- PROBLEM REQUIREMENTS
The required output is every record, written out exactly.

━━━

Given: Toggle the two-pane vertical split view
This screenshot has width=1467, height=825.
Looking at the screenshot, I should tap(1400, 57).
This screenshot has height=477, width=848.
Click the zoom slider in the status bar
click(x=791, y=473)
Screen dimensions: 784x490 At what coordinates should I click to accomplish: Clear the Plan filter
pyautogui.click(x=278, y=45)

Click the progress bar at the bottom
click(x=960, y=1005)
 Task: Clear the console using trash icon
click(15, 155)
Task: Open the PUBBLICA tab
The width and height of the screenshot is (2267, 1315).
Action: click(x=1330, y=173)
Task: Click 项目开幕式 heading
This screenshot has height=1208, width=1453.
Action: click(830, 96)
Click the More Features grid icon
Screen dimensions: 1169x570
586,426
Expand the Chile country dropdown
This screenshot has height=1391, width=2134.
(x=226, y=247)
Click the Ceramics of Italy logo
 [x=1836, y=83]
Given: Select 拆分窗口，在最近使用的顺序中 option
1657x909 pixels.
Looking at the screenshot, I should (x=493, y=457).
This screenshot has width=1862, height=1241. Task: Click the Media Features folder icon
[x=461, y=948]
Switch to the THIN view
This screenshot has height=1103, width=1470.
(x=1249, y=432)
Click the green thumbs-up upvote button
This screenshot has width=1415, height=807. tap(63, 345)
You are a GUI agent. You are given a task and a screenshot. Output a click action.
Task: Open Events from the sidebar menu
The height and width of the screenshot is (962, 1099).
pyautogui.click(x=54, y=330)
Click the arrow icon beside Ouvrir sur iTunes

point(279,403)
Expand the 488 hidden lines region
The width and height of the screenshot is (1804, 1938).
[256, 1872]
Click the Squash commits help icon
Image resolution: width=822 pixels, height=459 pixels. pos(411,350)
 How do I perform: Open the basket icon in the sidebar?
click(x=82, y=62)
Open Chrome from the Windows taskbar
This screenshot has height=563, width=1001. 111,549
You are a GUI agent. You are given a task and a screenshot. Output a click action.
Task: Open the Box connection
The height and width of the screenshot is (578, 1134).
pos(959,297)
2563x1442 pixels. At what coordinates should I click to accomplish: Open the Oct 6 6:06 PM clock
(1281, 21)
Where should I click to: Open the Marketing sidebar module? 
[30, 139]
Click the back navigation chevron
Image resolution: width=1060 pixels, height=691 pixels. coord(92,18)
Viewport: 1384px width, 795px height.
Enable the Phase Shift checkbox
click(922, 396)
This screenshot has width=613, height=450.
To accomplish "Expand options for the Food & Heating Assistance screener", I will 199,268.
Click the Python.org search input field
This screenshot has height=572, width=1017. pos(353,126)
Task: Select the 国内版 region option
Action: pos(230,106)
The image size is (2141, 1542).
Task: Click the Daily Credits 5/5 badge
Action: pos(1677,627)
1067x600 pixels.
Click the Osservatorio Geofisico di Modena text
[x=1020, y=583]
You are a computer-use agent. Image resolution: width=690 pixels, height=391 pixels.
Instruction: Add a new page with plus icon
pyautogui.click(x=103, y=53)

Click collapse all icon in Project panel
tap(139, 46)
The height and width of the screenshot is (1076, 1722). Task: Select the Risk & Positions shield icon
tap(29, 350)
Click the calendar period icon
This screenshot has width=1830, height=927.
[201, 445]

━━━

- EXPECTED ANSWER
Given: Toggle the two-pane vertical split view
This screenshot has width=1467, height=825.
Looking at the screenshot, I should tap(1400, 57).
This screenshot has height=477, width=848.
Click the zoom slider in the status bar
click(x=791, y=473)
Screen dimensions: 784x490 At what coordinates should I click to accomplish: Clear the Plan filter
pyautogui.click(x=278, y=45)

Click the progress bar at the bottom
click(x=960, y=1005)
 Task: Clear the console using trash icon
click(15, 155)
Task: Open the PUBBLICA tab
The width and height of the screenshot is (2267, 1315).
Action: click(x=1330, y=173)
Task: Click 项目开幕式 heading
This screenshot has height=1208, width=1453.
Action: click(830, 96)
Click the More Features grid icon
Screen dimensions: 1169x570
586,426
Expand the Chile country dropdown
This screenshot has height=1391, width=2134.
(x=226, y=247)
Click the Ceramics of Italy logo
 [x=1836, y=83]
Given: Select 拆分窗口，在最近使用的顺序中 option
1657x909 pixels.
Looking at the screenshot, I should (x=493, y=457).
This screenshot has width=1862, height=1241. Task: Click the Media Features folder icon
[x=461, y=948]
Switch to the THIN view
This screenshot has height=1103, width=1470.
(x=1249, y=432)
Click the green thumbs-up upvote button
This screenshot has width=1415, height=807. tap(63, 345)
You are a GUI agent. You are given a task and a screenshot. Output a click action.
Task: Open Events from the sidebar menu
The height and width of the screenshot is (962, 1099).
pyautogui.click(x=54, y=330)
Click the arrow icon beside Ouvrir sur iTunes

point(279,403)
Expand the 488 hidden lines region
The width and height of the screenshot is (1804, 1938).
[256, 1872]
Click the Squash commits help icon
Image resolution: width=822 pixels, height=459 pixels. pos(411,350)
 How do I perform: Open the basket icon in the sidebar?
click(x=82, y=62)
Open Chrome from the Windows taskbar
This screenshot has height=563, width=1001. 111,549
You are a GUI agent. You are given a task and a screenshot. Output a click action.
Task: Open the Box connection
The height and width of the screenshot is (578, 1134).
pos(959,297)
2563x1442 pixels. At what coordinates should I click to accomplish: Open the Oct 6 6:06 PM clock
(1281, 21)
Where should I click to: Open the Marketing sidebar module? 
[30, 139]
Click the back navigation chevron
Image resolution: width=1060 pixels, height=691 pixels. coord(92,18)
Viewport: 1384px width, 795px height.
Enable the Phase Shift checkbox
click(922, 396)
This screenshot has width=613, height=450.
To accomplish "Expand options for the Food & Heating Assistance screener", I will 199,268.
Click the Python.org search input field
This screenshot has height=572, width=1017. pos(353,126)
Task: Select the 国内版 region option
Action: pos(230,106)
The image size is (2141, 1542).
Task: Click the Daily Credits 5/5 badge
Action: pos(1677,627)
1067x600 pixels.
Click the Osservatorio Geofisico di Modena text
[x=1020, y=583]
You are a computer-use agent. Image resolution: width=690 pixels, height=391 pixels.
Instruction: Add a new page with plus icon
pyautogui.click(x=103, y=53)

Click collapse all icon in Project panel
tap(139, 46)
The height and width of the screenshot is (1076, 1722). Task: Select the Risk & Positions shield icon
tap(29, 350)
Click the calendar period icon
This screenshot has width=1830, height=927.
[201, 445]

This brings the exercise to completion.